> Supplied information:
========================
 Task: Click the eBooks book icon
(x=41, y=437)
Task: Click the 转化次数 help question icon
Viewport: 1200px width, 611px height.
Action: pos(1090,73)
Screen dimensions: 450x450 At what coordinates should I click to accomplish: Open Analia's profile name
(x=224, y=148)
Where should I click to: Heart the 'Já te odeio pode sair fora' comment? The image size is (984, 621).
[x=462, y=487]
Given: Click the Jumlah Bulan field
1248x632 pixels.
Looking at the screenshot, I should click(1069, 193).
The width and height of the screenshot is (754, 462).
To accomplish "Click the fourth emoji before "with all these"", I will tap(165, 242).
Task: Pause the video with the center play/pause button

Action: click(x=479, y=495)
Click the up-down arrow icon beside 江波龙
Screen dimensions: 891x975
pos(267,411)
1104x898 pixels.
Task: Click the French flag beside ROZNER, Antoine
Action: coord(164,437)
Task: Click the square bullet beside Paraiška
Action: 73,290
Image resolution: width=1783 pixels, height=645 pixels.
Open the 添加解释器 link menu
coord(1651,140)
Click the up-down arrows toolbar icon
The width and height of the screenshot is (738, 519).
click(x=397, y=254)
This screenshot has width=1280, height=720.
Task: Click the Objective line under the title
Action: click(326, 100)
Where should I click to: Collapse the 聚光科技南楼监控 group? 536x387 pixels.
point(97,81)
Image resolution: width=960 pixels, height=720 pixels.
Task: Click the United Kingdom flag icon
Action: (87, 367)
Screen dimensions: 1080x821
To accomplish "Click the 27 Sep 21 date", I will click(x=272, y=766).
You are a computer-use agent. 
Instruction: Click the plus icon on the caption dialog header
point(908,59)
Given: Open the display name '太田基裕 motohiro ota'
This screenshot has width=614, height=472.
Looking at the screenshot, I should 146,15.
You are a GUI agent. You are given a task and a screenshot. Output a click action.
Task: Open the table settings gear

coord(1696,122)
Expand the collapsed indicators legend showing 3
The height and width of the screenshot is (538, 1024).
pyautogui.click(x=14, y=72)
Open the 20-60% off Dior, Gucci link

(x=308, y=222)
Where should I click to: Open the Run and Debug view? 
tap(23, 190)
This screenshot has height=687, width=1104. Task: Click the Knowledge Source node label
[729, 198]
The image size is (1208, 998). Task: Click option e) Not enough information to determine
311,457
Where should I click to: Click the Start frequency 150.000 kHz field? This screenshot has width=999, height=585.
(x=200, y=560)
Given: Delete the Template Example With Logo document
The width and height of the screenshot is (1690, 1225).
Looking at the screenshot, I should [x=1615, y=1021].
========================
> Aim of the exercise:
Using the records above, report how many lines include "agent", with no words around the number.

> Answer space:
2